Executive Function and Cognitive Tasks

Some evaluations, particularly comprehensive neuropsychological assessments, include performance-based tasks that test your executive functions: the brain’s ability to plan, organize, manage impulses, and hold information in working memory. These are often described as “game-like” and might involve:

  • Repeating sequences of numbers or words forward and backward (testing working memory)
  • Sorting cards or objects by shifting rules (testing mental flexibility)
  • Pressing a button when you see a target but holding back when you see a non-target (testing impulse control)
  • Completing tasks that require planning several steps ahead

A typical battery might include five separate tasks lasting 10 to 12 minutes each, plus a longer memory test of about 30 minutes. Not every evaluation includes these. A psychiatrist doing a clinical interview may skip them entirely, while a psychologist conducting a full neuropsychological assessment will rely on them heavily. Both approaches can lead to a valid diagnosis.

Ruling Out Other Conditions

A significant portion of the evaluation focuses on making sure your symptoms aren’t better explained by something else. Many conditions mimic ADHD, and your clinician will ask questions designed to tell them apart.

For depression: Have you experienced prolonged periods of low mood, loss of interest in things you used to enjoy, fatigue, or changes in appetite? Depression can cause concentration problems and forgetfulness, but it also involves persistent sadness or emptiness that isn’t characteristic of ADHD.

For anxiety: Do you have persistent worry, fear, or physical symptoms like a racing heart or tight chest? Anxiety can make people fidgety and distracted, but the underlying cause is worry rather than a general difficulty regulating attention.

For bipolar disorder: Have you experienced distinct episodes of elevated mood, decreased need for sleep without feeling tired, racing thoughts, or impulsive behavior that’s out of character? The episodic nature of bipolar disorder is different from the persistent, lifelong pattern of ADHD.

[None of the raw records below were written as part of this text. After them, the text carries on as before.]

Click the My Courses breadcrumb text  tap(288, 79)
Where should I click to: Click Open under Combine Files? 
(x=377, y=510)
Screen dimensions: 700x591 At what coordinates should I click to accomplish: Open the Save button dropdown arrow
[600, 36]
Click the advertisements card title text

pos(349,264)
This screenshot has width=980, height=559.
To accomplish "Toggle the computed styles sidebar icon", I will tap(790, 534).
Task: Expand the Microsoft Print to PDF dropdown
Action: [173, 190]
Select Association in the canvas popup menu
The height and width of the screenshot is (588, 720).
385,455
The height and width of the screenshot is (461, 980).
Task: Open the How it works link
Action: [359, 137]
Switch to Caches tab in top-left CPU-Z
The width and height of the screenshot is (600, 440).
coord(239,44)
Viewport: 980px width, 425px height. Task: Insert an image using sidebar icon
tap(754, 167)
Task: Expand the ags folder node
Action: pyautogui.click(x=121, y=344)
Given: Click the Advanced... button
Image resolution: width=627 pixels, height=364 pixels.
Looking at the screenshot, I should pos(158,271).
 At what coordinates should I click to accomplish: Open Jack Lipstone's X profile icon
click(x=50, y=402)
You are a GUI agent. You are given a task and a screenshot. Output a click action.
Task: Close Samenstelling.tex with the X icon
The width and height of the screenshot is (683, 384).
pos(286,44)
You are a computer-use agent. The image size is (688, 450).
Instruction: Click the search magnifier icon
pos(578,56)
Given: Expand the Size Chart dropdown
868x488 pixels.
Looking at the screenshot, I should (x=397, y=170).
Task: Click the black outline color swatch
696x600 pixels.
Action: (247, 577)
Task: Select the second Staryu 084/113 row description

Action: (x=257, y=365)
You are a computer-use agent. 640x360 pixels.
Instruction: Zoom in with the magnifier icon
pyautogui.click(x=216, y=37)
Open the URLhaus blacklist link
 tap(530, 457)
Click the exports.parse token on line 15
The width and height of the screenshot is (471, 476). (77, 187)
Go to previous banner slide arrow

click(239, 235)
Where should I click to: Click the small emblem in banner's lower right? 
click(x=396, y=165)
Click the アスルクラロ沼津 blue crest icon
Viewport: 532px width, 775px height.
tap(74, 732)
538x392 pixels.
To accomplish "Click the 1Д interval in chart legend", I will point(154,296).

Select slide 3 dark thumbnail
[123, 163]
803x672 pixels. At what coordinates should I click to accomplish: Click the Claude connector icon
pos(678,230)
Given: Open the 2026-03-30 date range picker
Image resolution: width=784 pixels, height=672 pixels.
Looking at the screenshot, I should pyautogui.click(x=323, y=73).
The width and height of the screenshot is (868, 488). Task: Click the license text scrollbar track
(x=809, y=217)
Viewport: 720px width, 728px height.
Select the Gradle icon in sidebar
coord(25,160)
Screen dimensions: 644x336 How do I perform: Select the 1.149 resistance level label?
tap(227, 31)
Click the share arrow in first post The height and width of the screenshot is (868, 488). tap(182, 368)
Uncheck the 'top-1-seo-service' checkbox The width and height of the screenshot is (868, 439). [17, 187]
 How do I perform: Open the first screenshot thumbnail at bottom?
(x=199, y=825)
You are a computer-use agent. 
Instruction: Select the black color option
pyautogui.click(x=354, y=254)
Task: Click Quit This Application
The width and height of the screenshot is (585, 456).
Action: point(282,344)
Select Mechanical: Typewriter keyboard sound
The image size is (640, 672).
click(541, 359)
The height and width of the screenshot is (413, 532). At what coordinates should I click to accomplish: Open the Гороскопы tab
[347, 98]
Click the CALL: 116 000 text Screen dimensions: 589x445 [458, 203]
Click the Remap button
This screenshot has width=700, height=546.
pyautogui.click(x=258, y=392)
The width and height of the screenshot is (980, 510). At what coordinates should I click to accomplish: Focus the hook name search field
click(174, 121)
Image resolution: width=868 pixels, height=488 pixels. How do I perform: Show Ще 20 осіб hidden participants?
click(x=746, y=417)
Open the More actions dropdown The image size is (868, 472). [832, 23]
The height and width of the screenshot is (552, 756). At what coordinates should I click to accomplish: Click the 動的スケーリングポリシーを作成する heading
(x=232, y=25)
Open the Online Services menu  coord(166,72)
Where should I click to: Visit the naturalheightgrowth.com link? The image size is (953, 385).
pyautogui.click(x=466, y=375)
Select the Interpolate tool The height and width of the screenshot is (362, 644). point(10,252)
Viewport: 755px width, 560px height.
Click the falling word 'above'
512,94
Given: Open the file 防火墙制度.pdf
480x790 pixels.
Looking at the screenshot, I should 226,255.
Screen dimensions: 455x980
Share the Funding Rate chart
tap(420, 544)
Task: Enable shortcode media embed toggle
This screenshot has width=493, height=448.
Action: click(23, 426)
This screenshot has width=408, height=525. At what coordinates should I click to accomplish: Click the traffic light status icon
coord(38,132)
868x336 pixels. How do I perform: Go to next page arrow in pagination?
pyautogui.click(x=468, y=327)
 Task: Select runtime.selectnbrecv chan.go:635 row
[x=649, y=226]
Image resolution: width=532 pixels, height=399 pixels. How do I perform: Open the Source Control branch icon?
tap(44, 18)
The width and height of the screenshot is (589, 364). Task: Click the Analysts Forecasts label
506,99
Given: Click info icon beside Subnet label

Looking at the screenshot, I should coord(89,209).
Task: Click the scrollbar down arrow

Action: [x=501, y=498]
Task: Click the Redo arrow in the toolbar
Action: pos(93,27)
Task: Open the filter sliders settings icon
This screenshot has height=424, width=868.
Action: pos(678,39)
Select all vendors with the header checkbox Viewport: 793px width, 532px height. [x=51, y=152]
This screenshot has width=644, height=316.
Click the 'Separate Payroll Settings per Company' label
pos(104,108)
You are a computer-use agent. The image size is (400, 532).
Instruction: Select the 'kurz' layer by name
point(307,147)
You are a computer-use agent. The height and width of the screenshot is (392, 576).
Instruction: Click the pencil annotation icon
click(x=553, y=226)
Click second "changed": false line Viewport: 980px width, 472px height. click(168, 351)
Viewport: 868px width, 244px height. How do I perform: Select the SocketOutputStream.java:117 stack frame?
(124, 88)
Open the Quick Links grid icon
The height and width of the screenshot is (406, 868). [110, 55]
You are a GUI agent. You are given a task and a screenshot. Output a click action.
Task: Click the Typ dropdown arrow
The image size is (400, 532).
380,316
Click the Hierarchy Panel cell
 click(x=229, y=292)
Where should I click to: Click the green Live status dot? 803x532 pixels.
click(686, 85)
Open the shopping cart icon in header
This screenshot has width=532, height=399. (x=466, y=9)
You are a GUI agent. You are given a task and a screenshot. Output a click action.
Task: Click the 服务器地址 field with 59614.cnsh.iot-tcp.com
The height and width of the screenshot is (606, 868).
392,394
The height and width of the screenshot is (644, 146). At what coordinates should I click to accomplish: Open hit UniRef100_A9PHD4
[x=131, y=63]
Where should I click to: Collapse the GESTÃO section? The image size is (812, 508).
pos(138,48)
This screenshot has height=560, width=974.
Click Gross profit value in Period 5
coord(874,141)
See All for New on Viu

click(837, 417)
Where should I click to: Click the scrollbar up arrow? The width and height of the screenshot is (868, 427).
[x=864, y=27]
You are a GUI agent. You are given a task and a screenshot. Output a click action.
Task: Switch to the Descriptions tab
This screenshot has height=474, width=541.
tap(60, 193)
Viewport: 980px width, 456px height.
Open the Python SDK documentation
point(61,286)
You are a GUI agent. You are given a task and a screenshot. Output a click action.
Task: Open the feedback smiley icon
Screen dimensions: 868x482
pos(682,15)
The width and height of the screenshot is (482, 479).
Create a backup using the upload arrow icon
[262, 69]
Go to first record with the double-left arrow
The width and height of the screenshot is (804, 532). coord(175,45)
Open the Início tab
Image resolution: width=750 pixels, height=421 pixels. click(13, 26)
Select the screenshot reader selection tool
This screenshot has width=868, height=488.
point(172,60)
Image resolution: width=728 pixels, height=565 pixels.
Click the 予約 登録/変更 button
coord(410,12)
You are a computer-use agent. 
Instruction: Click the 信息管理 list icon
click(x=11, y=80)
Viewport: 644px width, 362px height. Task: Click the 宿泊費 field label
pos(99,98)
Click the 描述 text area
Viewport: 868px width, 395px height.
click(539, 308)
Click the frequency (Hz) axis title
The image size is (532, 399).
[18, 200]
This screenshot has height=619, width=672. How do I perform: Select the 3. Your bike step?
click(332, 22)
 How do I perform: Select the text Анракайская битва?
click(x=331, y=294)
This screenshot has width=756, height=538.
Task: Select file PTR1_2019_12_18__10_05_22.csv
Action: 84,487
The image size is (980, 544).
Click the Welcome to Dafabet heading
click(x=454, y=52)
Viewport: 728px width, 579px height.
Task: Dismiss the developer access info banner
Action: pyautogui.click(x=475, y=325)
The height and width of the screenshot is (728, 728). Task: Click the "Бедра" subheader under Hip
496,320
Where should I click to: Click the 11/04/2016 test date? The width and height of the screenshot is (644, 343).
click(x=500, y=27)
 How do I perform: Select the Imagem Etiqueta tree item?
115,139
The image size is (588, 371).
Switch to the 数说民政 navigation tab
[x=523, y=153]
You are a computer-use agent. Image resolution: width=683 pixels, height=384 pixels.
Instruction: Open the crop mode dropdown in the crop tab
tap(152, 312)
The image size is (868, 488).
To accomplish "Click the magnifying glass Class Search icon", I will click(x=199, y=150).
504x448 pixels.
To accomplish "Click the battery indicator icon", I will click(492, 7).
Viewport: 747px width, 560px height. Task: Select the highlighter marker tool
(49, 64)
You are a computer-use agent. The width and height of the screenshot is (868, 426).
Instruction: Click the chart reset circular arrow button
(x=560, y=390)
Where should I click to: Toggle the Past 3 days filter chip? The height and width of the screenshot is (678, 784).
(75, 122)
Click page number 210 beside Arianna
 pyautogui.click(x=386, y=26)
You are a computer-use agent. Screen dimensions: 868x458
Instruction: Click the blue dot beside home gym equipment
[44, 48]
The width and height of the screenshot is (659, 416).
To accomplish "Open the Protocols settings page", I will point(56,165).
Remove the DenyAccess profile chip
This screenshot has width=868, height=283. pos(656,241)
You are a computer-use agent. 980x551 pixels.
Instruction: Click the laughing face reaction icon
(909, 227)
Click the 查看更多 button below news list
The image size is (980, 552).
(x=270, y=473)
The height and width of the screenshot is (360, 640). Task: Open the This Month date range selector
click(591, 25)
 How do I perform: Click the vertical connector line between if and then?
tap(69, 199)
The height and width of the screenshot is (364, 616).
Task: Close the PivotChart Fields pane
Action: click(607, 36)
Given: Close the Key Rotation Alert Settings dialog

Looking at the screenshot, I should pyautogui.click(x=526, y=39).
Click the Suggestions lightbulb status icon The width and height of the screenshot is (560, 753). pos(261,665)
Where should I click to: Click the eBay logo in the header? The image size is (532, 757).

Your evaluator will also ask about sleep quality, thyroid problems, head injuries, substance use, and medications you take. Sleep deprivation alone can produce symptoms nearly identical to ADHD, so clinicians need to rule it out. Expect questions about how many hours you sleep, whether you snore heavily, and how rested you feel in the morning.

Third-Party Reports

Many clinicians ask someone who knows you well, a partner, parent, close friend, or coworker, to complete a separate rating scale about your behavior. For children, this almost always includes both a parent and teacher report. One widely used tool, the Conners rating scale, evaluates attention problems, hyperactivity, executive functioning, aggression, and peer relationships through questions answered by someone who observes the person regularly.

These outside perspectives matter because people with ADHD sometimes underestimate or overestimate their symptoms. A partner might notice that you interrupt conversations far more than you realize, or a parent might recall childhood behaviors you’ve forgotten. If your evaluator asks for a third-party report, it’s a sign they’re being thorough, not that they doubt you.

What the Process Looks Like Overall

A typical ADHD evaluation takes between one and three hours, depending on how comprehensive it is. A focused clinical interview with a psychiatrist might take 60 to 90 minutes. A full neuropsychological evaluation with a psychologist can stretch across multiple sessions totaling four to six hours. You’ll usually complete background questionnaires and self-report forms beforehand, sometimes 30 minutes’ worth of paperwork before you even sit down with the clinician.

There’s no blood test or brain scan that diagnoses ADHD. The entire process relies on the quality of the questions asked and the honesty of your answers. Going in with specific examples of how symptoms affect your life, and being open about your history including other mental health concerns, substance use, and childhood experiences, gives your evaluator the best information to work with.